Abstract: FR-PO1125
Adult Outcome of Childhood-Onset Steroid-Dependent Idiopathic Nephrotic Syndrome in the Rituximab Era
Session Information
- Glomerular Diseases: Clinical, Outcomes, Trials - II
October 26, 2018 | Location: Exhibit Hall, San Diego Convention Center
Abstract Time: 10:00 AM - 12:00 PM
Category: Glomerular Diseases
- 1203 Glomerular Diseases: Clinical, Outcomes, and Trials
Authors
- Plaisier, Emmanuelle M., APHP Tenon, Paris, France
- Dossier, Claire, APHP Robert Debré, Paris, France
- Dahan, Karine, APHP Tenon, Paris, France
- Ronco, Pierre M., APHP Tenon, Paris, France
- Baudouin, Veronique, APHP-Robert Debré Hospital, Paris, France
- Ulinski, Tim, APHP - Trousseau and UPMC, Paris, France
- Deschênes, Georges, APHP Robert Debré, Paris, France
Background
Idiopathic nephrotic syndrome (INS) represents the most frequent glomerular disease in childhood, with up to 60% of patients experiencing frequent relapses and steroid dependency requiring long-lasting steroid therapy and immunosuppressive (IS) drugs.
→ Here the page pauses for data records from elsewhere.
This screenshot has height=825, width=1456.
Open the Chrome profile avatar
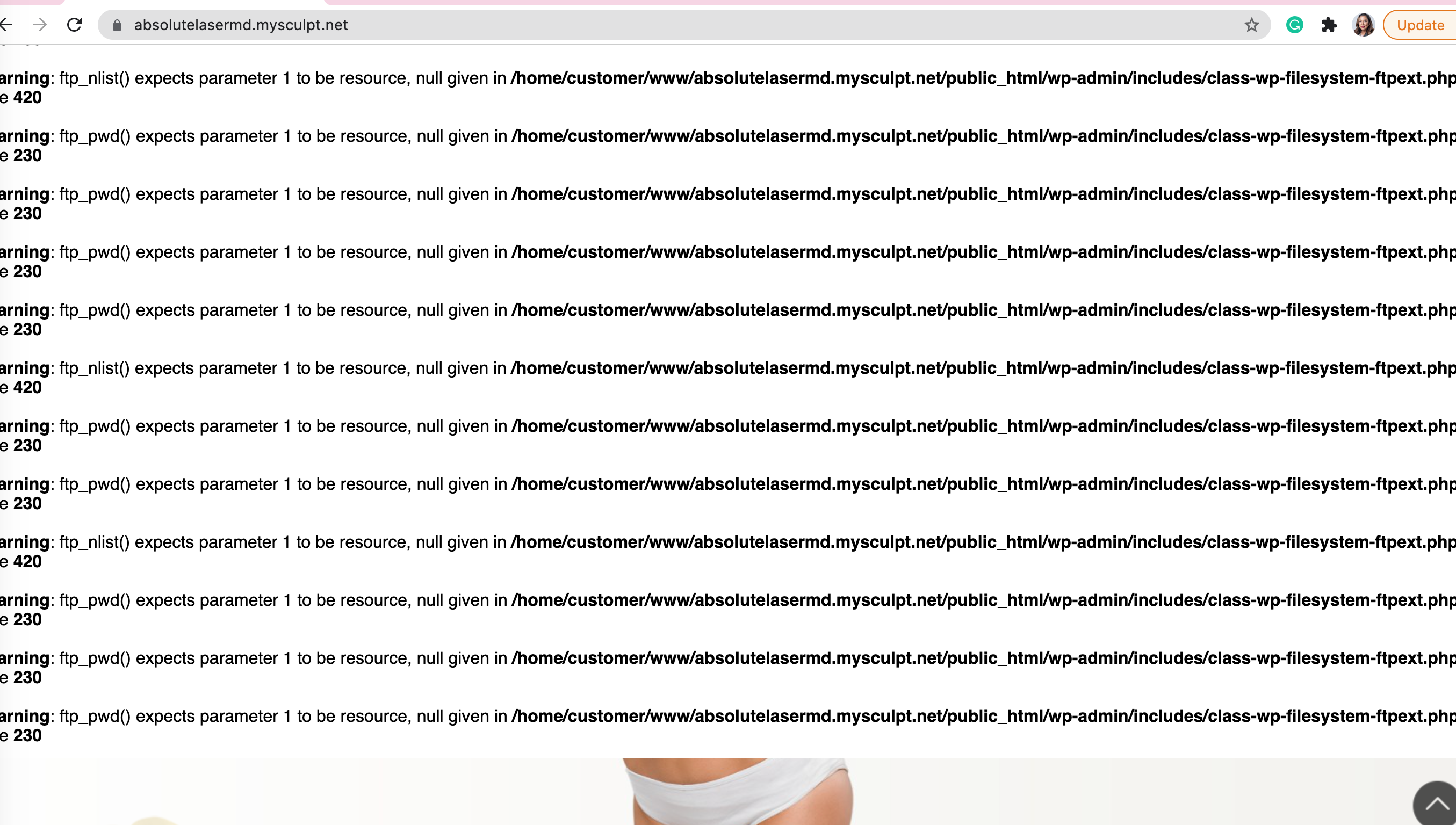1363,25
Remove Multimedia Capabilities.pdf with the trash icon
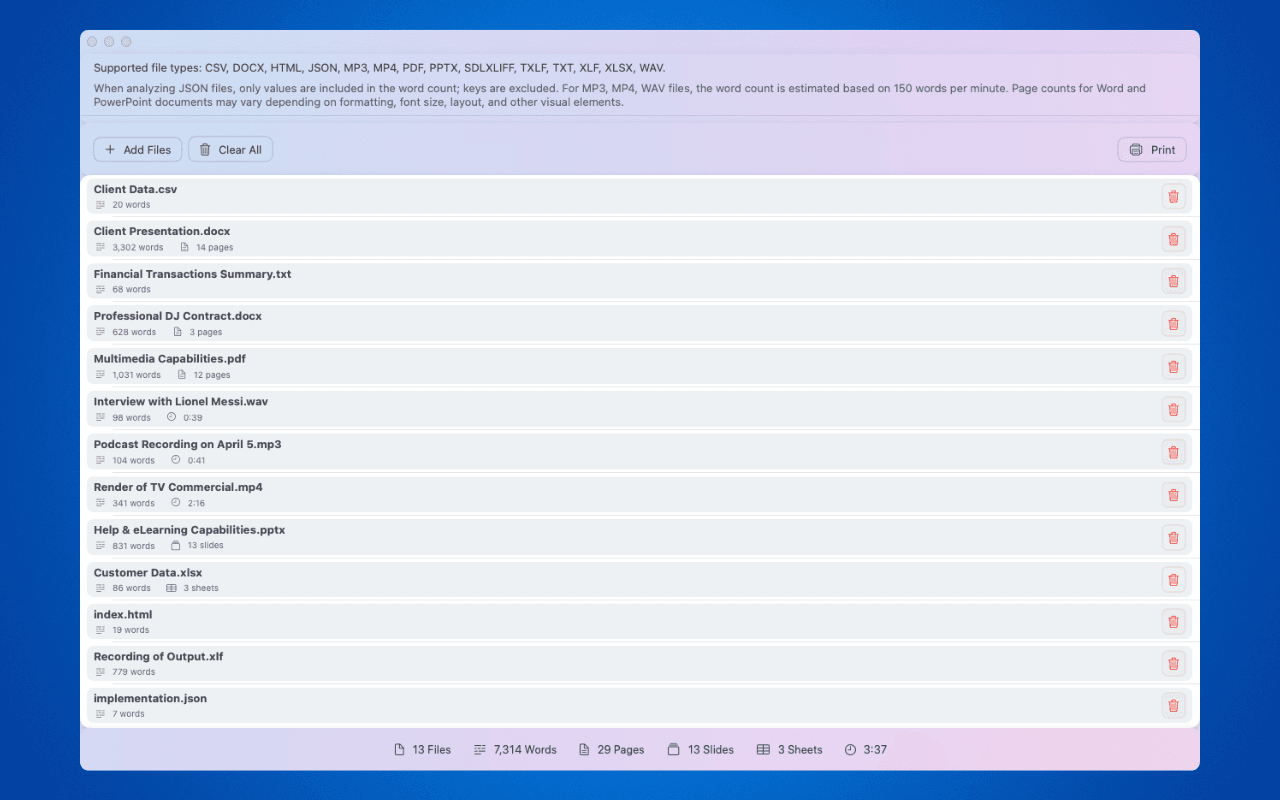 point(1173,366)
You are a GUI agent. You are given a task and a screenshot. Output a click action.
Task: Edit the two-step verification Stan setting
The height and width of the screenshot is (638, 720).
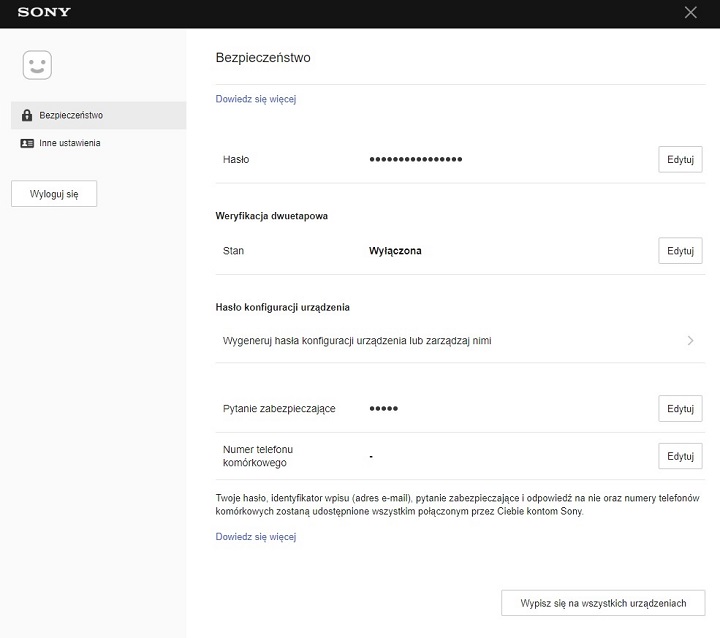pyautogui.click(x=680, y=251)
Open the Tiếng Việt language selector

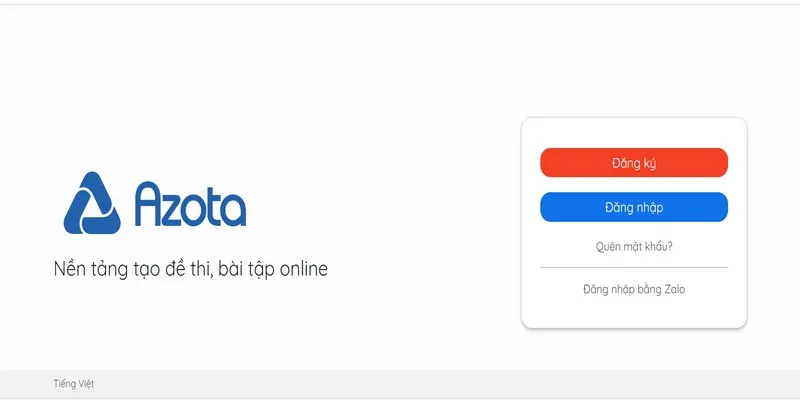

Outcome and optimal therapy at adulthood, as well as long-term complications of childhood IS exposure is poorly documented.
Methods
We retrospectively analyzed a monocentric cohort of 43 patients with childhood-onset steroid-dependent INS. Relapses in adulthood were treated with steroids or a combinaison of steroids and rituximab (RTX), with the exclusion of all other IS .
Results
Median age at the INS diagnosis and at the last follow-up was 4 years (1-17) and 24 (19-40) years, respectively, with a median duration of follow-up at adulthood of 7 (1-21) years. At pediatric age, 42 (98%) patients received at least one nonsteroidal IS drug, including calcineurin inhibitors in 29 (67%), mycophenolate mofetil in 26 (60%), RTX in 17 (39%), an alkylating agent in 15 (35%), and levamisole in 13 (30%). At entry in the adult care, 16 (37%) of the patients still received an IS drug other than RTX. Relapse occurred in 32 (74%) of patients at adult age with 5 patients presenting at least 2 episodes. In 9 patients, relapse occurred more than 3 years after steroids and IS discontinuation. Relapses were treated with steroids alone in two patients, while the other 29 received a combination of steroids and RTX, followed, for 20/29 patients, by a reinfusion of RTX either at B-cell recovery or at fixed intervals (6 to 12 months), up to 24 months. At last follow-up, 36 (84%) patients were in complete remission, with a treatment-free duration of more than 24 months in 12 (28%), of 12 to 24 months in 8 (19%) and of less than 12 months in 16 (37%). All but one patients were free of steroids and IS drugs. No patient experienced infection or cytopenia and one patient developed neoplasia most likely unrelated to IS.
Conclusion
Childhood-onset steroid-dependent INS remains a concern at adulthood with a high rate of relapse occurring after a variable delay. RTX is a safe and efficient steroid-sparing agent allowing maintenance of remission and discontinuation other IS. No late-onset severe complication related to childhood therapies was recorded.